Whether we’re sprucing up books for our own collection, or tidying up inventory for the shop, we want every book we handle to look its best. That’s why we use a four step cleaning process on every book we acquire. These extra steps are never reflected in our price, but we think it’s a convincing reason to choose our listings when shopping for books online.
We’ll go into detail below, but here’s the highlights of what we do.
• Remove all stickers and tags
• Wipe down covers and dust jackets
• Seal in protective plastic
Sounds simple, right? It is! And it can do wonders for the appearance and lifespan of your library.
Book stores love slapping stickers onto the covers of their books, especially academic books. A used textbook that has changed hands a few times can have sticker on top of sticker on top of price tag on top of sticker.
We put a stop to that.
To keep these stickers from tearing to pieces while we pull them off, or leaving behind a sticky residue, we use a heat gun to gently loosen the glue that adheres them to the cover. This lets us pull them off in one piece and prevents them from damaging the cover underneath.
Wiping Down Covers
Removing scuffs, fingerprints, and other marks from the cover of books is a must. Glossy coated covers, and glossy dust jackets that can be removed, can be cleaned with tiny bit of cleaning solution on a clean cloth.

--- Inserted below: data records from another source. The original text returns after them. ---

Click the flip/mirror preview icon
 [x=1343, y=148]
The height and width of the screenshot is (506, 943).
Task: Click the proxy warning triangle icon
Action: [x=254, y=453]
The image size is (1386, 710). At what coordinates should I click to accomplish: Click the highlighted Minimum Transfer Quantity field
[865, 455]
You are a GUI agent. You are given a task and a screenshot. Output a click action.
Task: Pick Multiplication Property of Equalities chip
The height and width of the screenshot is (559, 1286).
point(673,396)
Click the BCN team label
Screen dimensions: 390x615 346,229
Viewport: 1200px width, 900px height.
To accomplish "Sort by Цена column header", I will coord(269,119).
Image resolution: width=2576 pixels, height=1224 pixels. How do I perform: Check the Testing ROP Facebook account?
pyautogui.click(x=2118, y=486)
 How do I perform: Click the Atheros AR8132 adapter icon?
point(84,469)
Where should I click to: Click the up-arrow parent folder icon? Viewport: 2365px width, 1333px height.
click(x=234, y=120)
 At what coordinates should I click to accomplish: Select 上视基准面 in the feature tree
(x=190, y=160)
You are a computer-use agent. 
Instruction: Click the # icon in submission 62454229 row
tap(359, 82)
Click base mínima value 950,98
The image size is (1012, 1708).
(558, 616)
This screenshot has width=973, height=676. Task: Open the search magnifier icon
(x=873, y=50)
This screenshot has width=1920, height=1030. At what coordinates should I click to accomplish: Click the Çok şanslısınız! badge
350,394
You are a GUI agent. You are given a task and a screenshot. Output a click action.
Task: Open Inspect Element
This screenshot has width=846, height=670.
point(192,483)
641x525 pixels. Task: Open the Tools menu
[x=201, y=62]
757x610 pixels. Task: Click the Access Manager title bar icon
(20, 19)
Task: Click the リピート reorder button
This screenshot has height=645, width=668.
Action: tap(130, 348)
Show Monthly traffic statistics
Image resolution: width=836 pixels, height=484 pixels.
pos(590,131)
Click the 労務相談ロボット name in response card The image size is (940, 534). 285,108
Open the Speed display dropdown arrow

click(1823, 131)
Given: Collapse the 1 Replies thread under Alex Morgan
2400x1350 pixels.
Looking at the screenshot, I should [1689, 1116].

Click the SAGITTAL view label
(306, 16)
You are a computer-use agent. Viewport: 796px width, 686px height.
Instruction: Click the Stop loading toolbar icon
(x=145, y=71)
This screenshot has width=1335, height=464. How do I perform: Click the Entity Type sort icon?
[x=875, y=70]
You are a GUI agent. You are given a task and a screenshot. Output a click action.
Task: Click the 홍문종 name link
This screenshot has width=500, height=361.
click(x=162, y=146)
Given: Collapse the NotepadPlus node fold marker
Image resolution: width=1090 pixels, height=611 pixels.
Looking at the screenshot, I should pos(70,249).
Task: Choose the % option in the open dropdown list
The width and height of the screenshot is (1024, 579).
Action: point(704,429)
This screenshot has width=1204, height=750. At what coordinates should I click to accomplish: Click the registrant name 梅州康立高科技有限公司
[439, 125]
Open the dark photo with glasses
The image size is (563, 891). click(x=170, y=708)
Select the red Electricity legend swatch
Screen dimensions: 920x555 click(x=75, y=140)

To clean, dampen the cloth, then start in the center wiping out toward the edges, preventing any moisture from coming into contact with the text block.
Paper towels are naturally abrasive and can leave fibers behind, so always be sure to clean with a cloth!
For open grain covers or paper dust jackets, which will absorb moisture and ruin, I use Dry Document Cleaning Pads to touch up the surface. These are essentially small satchels filled with a super fine eraser dust. Twisting the satchel lets out a bit of the dust onto the book. Rubbing the pad over the surface helps absorbs dirt and dust, leaving your cover clean without using moisture.
For spot cleaning book pages, documents, maps, and other open grain paper, I use a product called Absorene book and document cleaner. Absorene is a dry putty, kind of like a malleable eraser. Knead a small amount in your fingers and rub in one direction for gentle and safe cleaning.
Absorene can be labor intensive to work with so it’s best used in small areas or reserved for particularly important or valuable documents. It’s not a miracle solution for dirty paper, but I find it to be the best product for cosmetically improving blemishes without harming the paper.
All books, not just used books, are dust magnets. Book retailers constantly battle dust. The most effective way to combat this is to vacuum it away. Make sure to hold the book up by the spine and vacuum along the text block from underneath. This prevents particles from being driven down between the pages.
After all that TLC, we want our book to stay that way for its new owner. That’s why we seal each book in a BCW Book Bag
after cleaning. These clear, acid-free archival bags are made specifically for books and protect them from dust and moisture during shipping.